● WHAT TO WORK ON:
Through to the final line, write out the records below exactly, omitting any images they contain.

● RECORDS SUPPLIED:
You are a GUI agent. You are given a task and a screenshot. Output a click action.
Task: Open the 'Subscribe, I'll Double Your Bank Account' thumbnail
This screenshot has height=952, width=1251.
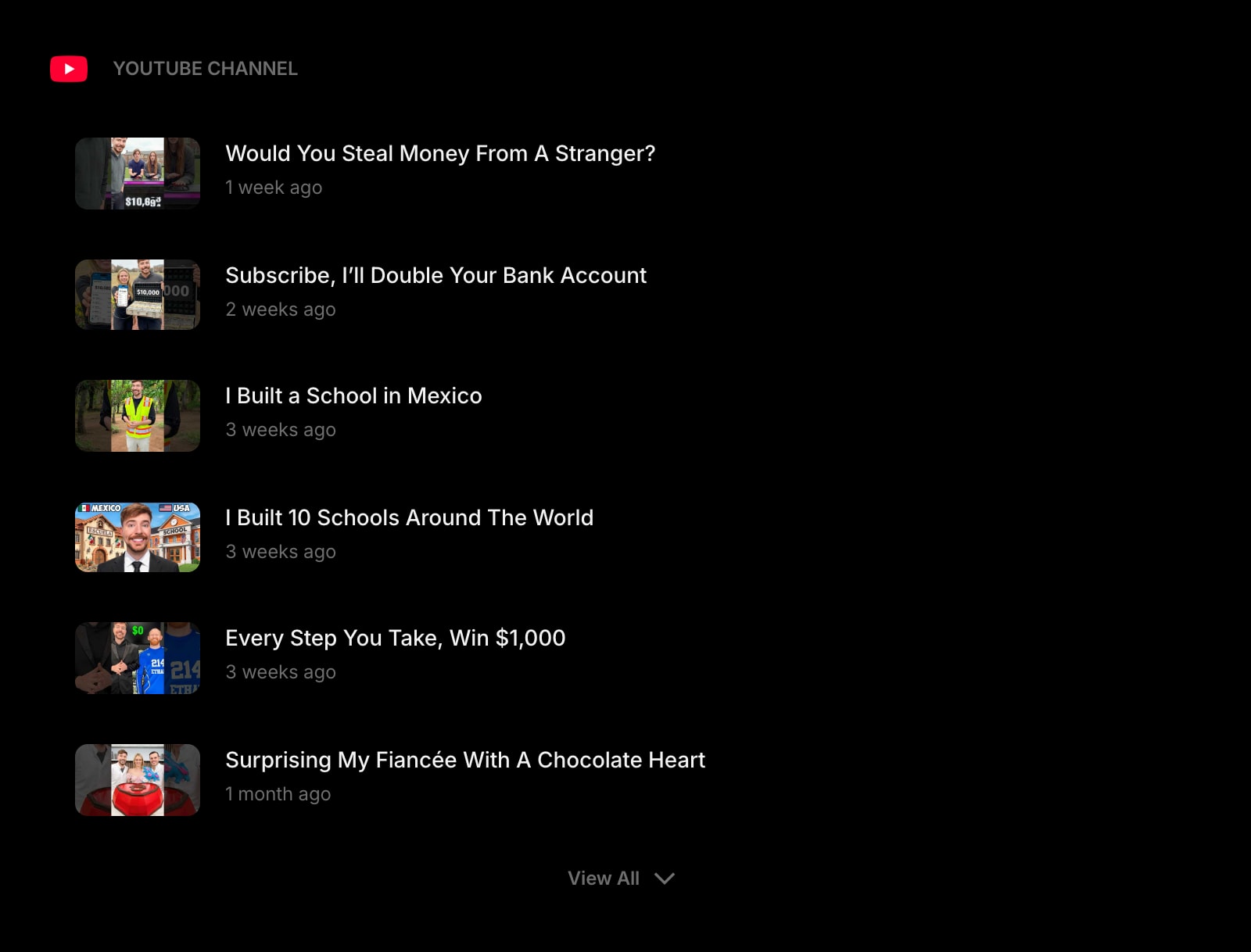coord(137,295)
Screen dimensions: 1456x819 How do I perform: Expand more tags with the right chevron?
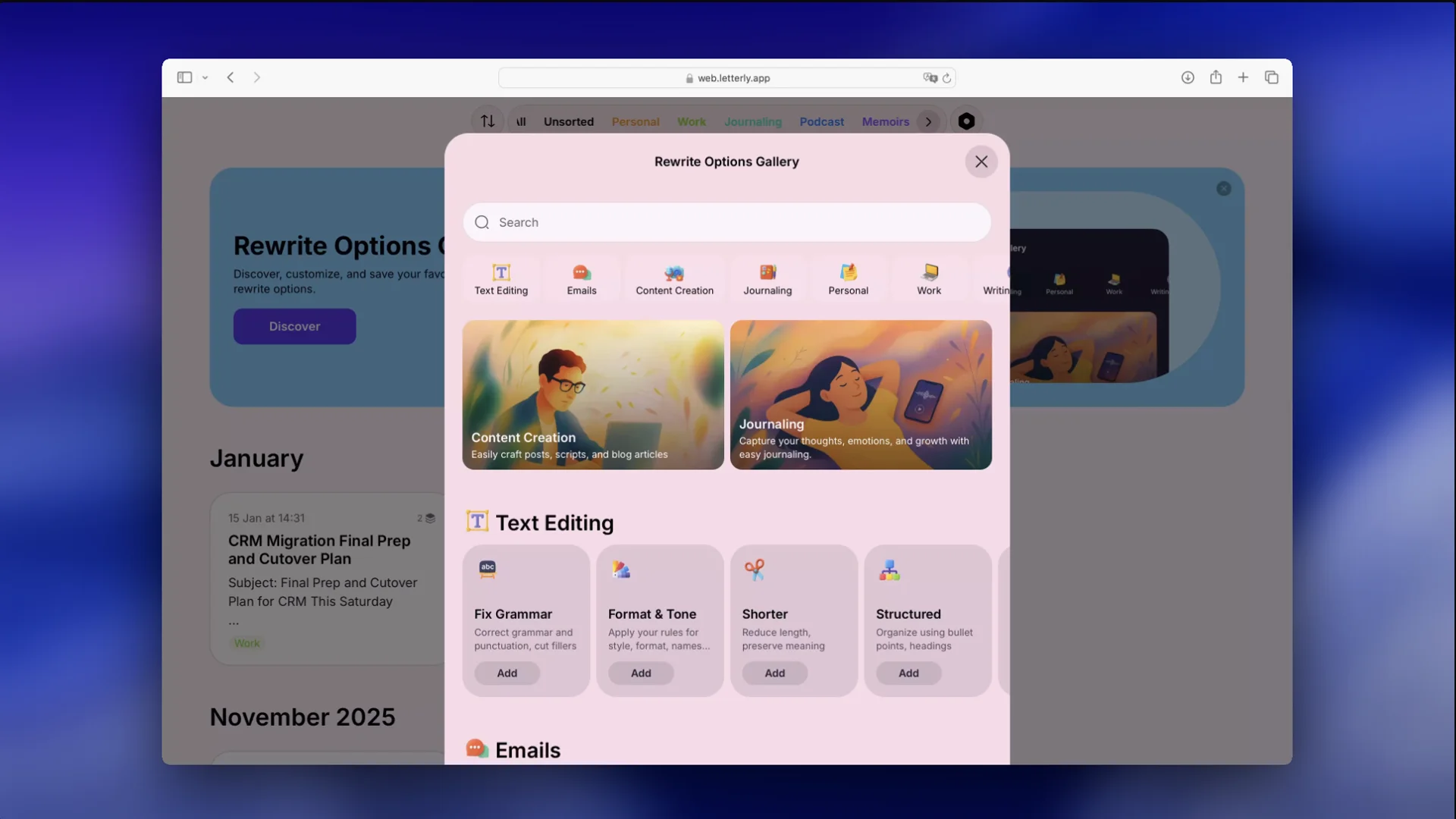pos(928,122)
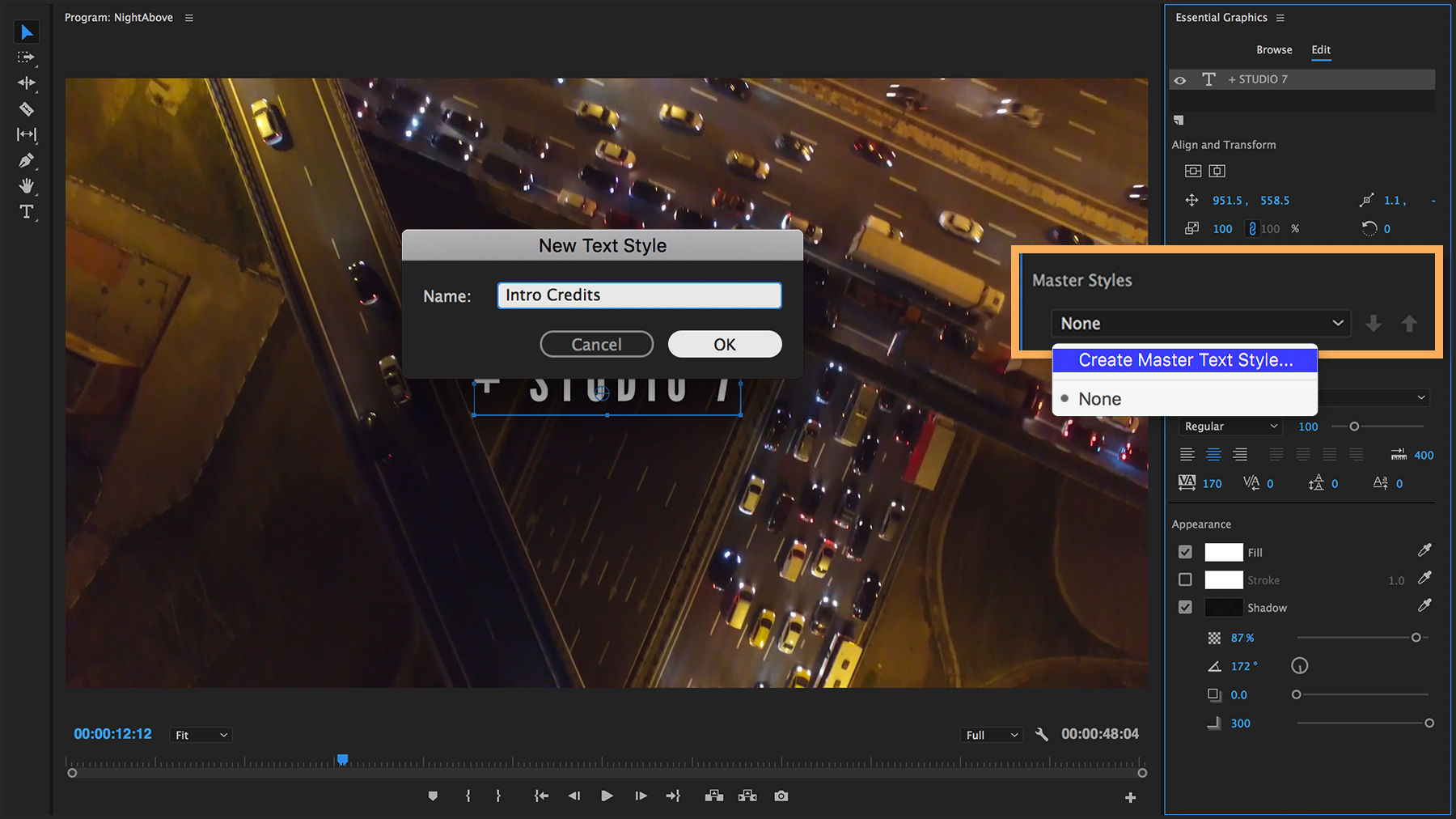Open the Master Styles None dropdown

tap(1200, 323)
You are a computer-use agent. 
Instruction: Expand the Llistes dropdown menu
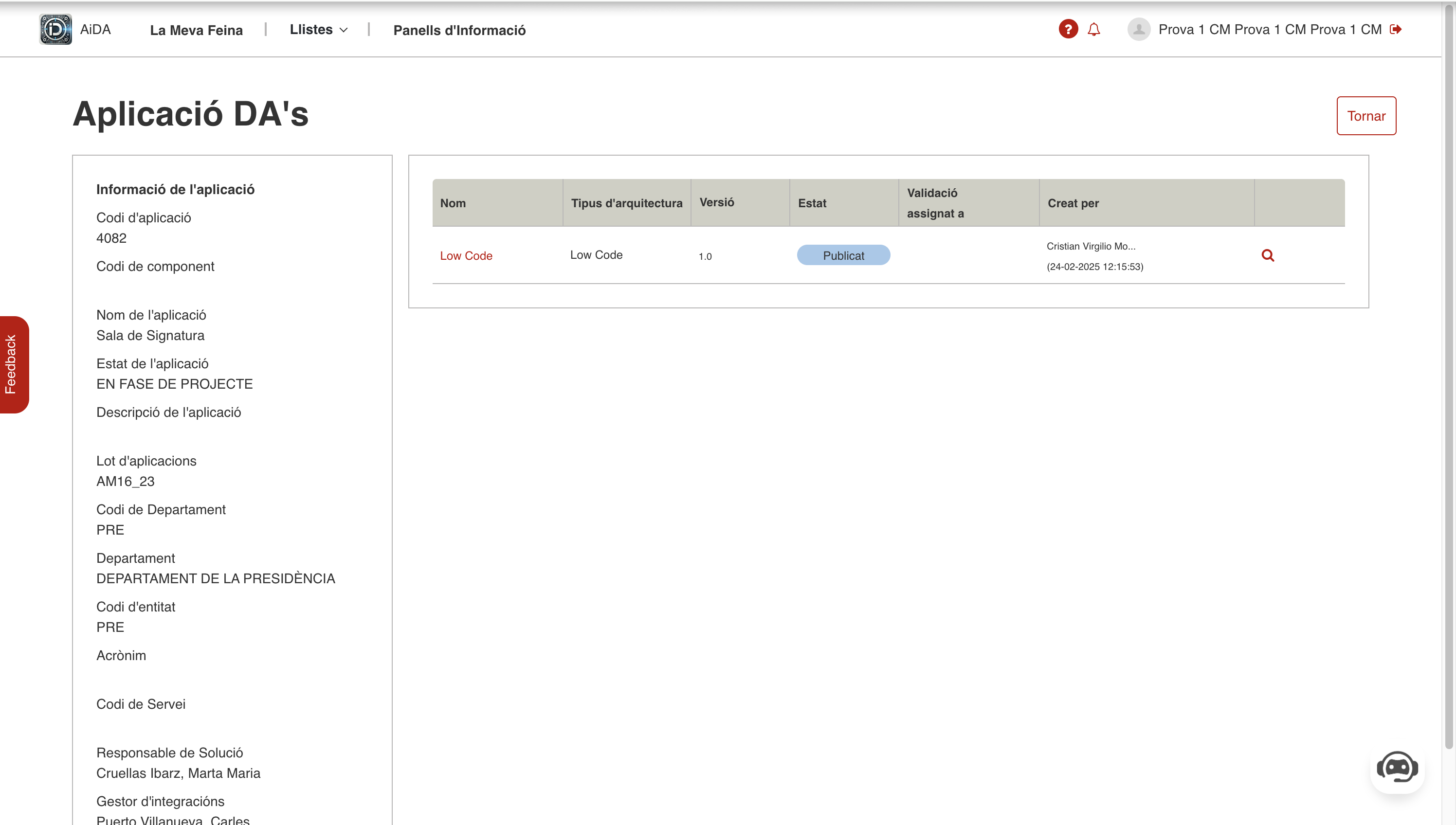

● OUTPUT FOR THIS EXERCISE:
You are a GUI agent. You are given a task and a screenshot. Output a click action.
Task: Open the 'Subscribe, I'll Double Your Bank Account' thumbnail
This screenshot has height=952, width=1251.
coord(137,295)
Screen dimensions: 1456x819 How do I perform: Expand more tags with the right chevron?
pos(928,122)
Open the Master Styles None dropdown

tap(1200, 323)
You are a computer-use agent. 
Instruction: Expand the Llistes dropdown menu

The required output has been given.